Given information:
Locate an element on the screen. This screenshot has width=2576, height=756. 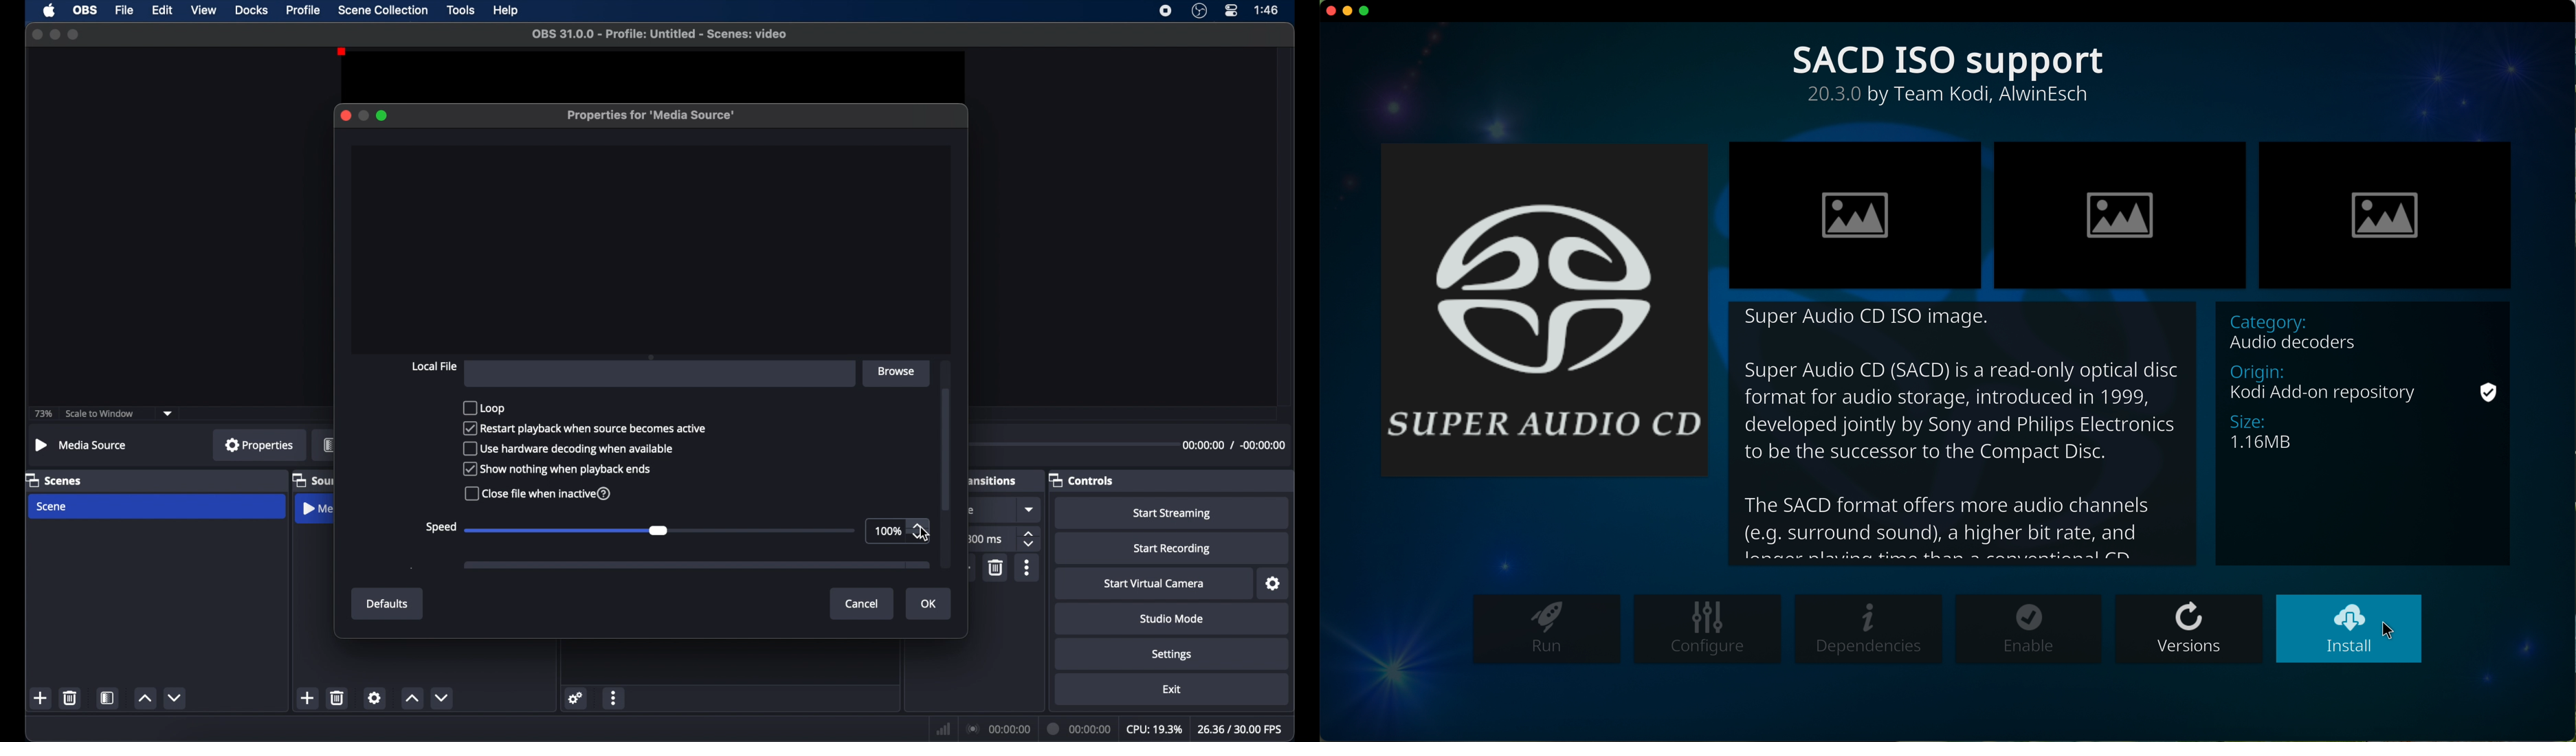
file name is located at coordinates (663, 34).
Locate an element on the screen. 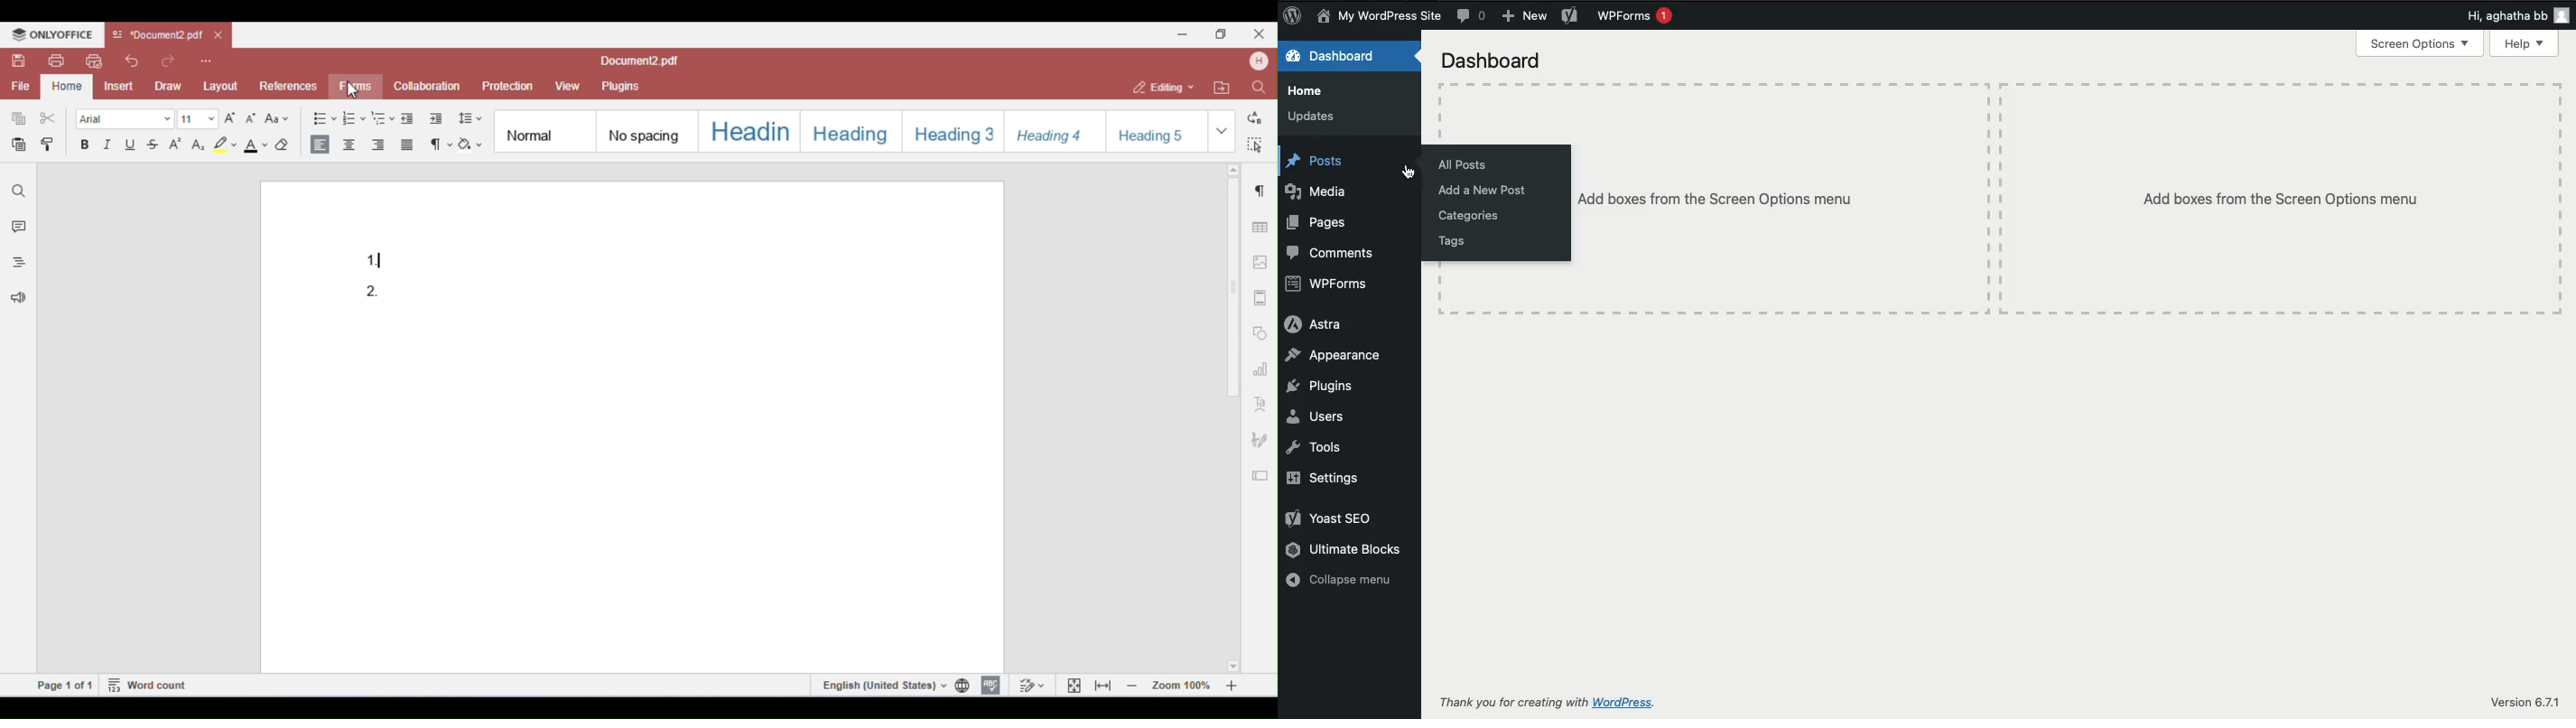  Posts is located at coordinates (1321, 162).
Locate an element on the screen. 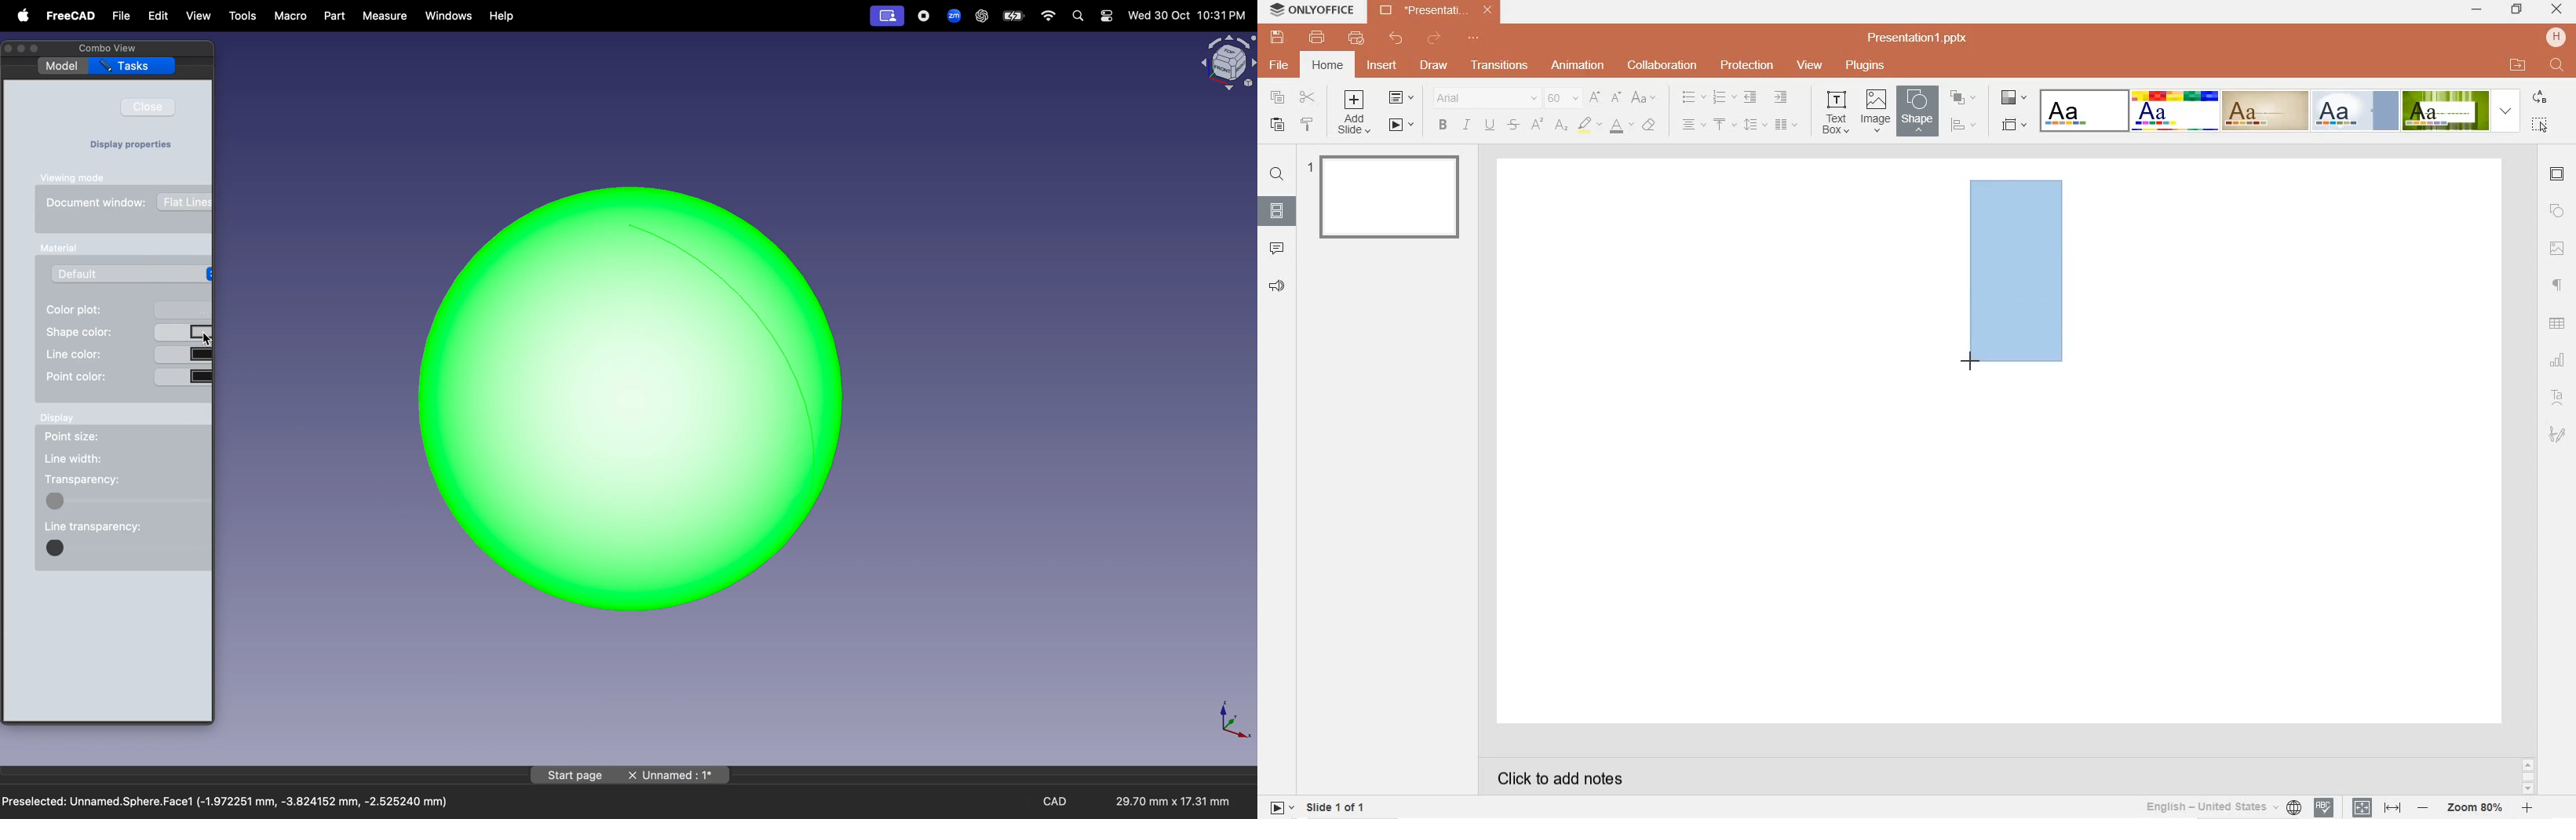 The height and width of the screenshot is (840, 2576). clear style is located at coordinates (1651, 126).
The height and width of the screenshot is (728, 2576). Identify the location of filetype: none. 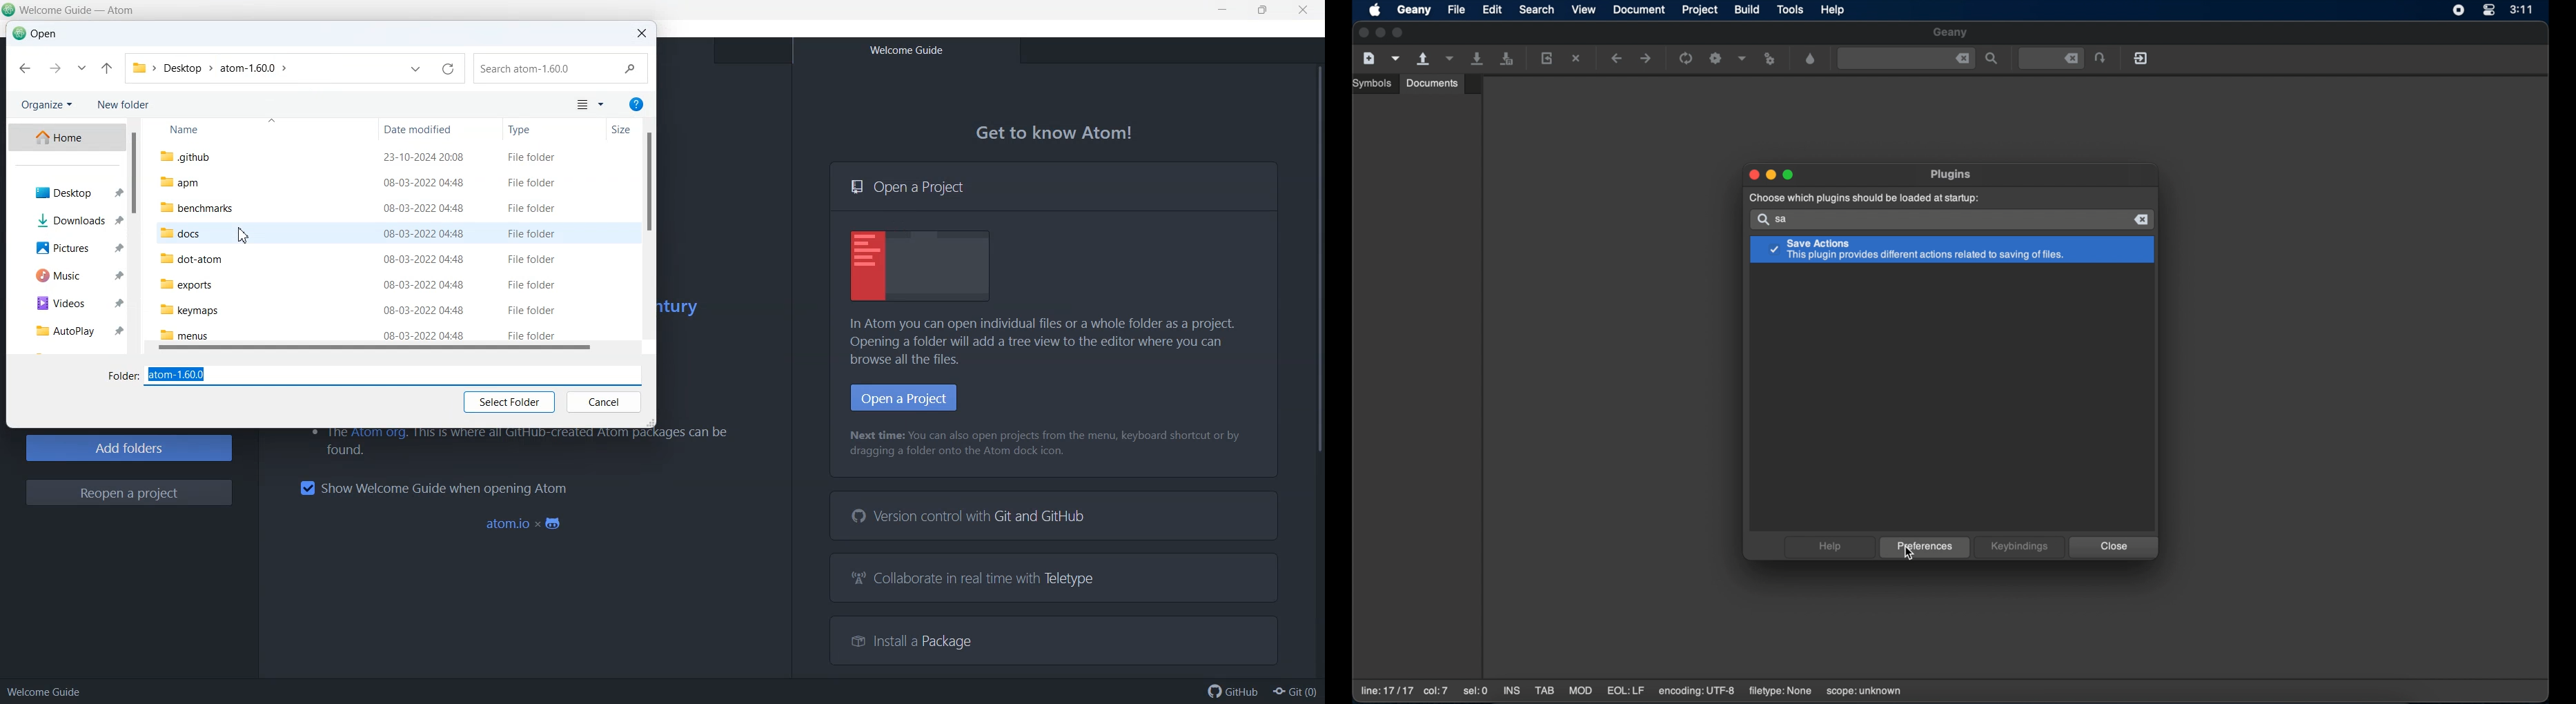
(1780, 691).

Request: Switch "Identify" to "Find" in the rows from the line containing "The height and width of the screenshot is (728, 2576)." through the end of the rows, inclusive, changing nothing else. Give only those rewritten lines, and omit the pictures.

Complete output:
The height and width of the screenshot is (728, 2576). Find the location of filetype: none. 
(1780, 691).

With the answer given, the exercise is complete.